Using all the resources Carmen has provided, conduct your situation analysis and fill out your research breakdown document. Retain all your situation analysis notes; you will need them in future projects as you create documents such as fact sheets.
Next, you’ll distill your findings into a few paragraphs and a problem statement.
Step 2: Draft and Discuss Your Situation Analysis (Submission)
Now that you’ve conducted and documented your research, you’re ready to synthesize your findings and draft the situation analysis. This will be just a paragraph or two culminating in the problem statement.
New Conversation: Carmen Amaya
. . . just want to give you a little guidance on the problem statement in case you haven’t written one before.
You recall the statement from the NazarOps plan:
The challenge for the communications program is to successfully introduce NazarOps to the DOD’s acquisition team, senior TRADOC leadership, and key congressional staff members, as well as differentiate the SecondSight Tactical Simulation System from its anticipated competitors.
This is a good example of a problem statement. It’s succinct and clear, lists key stakeholders, and follows the model in Broom & Sha (2013, pp. 244–245):
Write it in the present tense.
Describe the situation in specific and measurable terms (if applicable, the what, where, when, who, how, and why, similar to the contents of a SMART objective).
Don’t imply solutions.
Don’t place blame.
And remember that the “problem” can be an opportunity or even an acknowledgment that you’re on the right track and just need to stay the course.

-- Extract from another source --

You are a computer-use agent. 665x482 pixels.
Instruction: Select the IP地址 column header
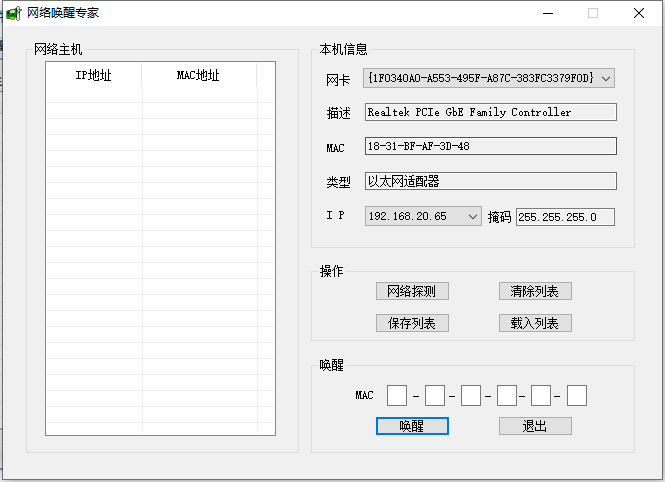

THE ONE PAGE COMMUNICATION OUTLINE PLAN SHOULD BE LIKE THIS WITH THE INFORMATION PROVIDED FOR EACH CATEGORY
Communications Plan Outline: Template 1
Background and Problem Statement
Provide a one-paragraph synopsis of the situation about which the communications plan is focused.
Distill the situation to a one-sentence statement of the problem.
Goal(s)
Identify the ideal end state for the campaign.
Limit the number of goals to three or fewer. The greater the number of goals, the greater the complexity of the plan.
Communications Objectives
Limit the total number of objectives in the plan.
Identify which goal(s) a specific objective is associated with.
Sequence the objectives logically.
Ideally, all objectives are SMART (specific, measurable, attainable, relevant, and time-bound).
Target Publics (Audiences)
Identify the specific groups and/or individuals that the plan is focusing on.
Be as detailed as possible, providing information on:
geography,
demographics,
psychographics,
current perceptions (relevant to the campaign), and
media consumption habits.
Messaging
List the top-level key messages to be communicated as part of the campaign.
Strategies
Explain the major types of communications to be utilized in the campaign.
Examples are:
media relations,
direct communications, and
social media engagement.
Tactics
The tactics are the specific activities executed as part of each strategy.
There can be as many tactics as are required to achieve the campaign objectives.
Timeline
Specify the duration of the campaign as well as all milestones.
Budget
Present a detailed accounting for all anticipated costs associated with each element of the campaign.
In most cases, the costs associated with tactics will be the largest single element of the budget.
Evaluation
Explain how the campaign will be evaluated to determine if it was successful in achieving the identified objectives.
Determine if evaluation will be conducted during the campaign as well as at its conclusion, or only at the conclusion.